EXERCISE OBJECTIVE
Tally the lines below that contain the word "will". Only the total should be given.

[Saved entries]
________________________________________
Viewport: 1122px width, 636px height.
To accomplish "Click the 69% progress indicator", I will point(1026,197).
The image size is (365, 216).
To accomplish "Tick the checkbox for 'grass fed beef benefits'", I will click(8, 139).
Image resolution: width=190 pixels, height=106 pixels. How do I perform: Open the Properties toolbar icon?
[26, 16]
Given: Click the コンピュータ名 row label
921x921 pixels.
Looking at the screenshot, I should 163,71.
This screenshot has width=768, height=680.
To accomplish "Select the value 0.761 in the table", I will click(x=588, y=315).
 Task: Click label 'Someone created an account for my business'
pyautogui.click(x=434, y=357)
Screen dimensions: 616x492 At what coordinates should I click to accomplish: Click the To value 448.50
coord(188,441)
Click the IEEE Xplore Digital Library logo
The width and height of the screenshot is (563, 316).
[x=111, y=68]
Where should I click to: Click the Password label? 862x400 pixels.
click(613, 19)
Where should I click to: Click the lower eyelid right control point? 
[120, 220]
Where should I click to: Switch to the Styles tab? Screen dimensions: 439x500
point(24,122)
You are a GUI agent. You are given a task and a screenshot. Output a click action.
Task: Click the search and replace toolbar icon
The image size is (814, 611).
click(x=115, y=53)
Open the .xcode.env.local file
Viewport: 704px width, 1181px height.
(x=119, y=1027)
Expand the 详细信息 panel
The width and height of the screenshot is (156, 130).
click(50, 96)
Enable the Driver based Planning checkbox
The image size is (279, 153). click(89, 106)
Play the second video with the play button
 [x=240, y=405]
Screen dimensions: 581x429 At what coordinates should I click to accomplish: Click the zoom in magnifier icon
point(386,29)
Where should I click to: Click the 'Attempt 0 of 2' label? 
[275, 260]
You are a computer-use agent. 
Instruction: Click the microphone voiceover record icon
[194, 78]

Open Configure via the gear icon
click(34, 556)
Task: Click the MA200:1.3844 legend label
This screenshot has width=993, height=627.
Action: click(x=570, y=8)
________________________________________
WRITTEN ANSWER
3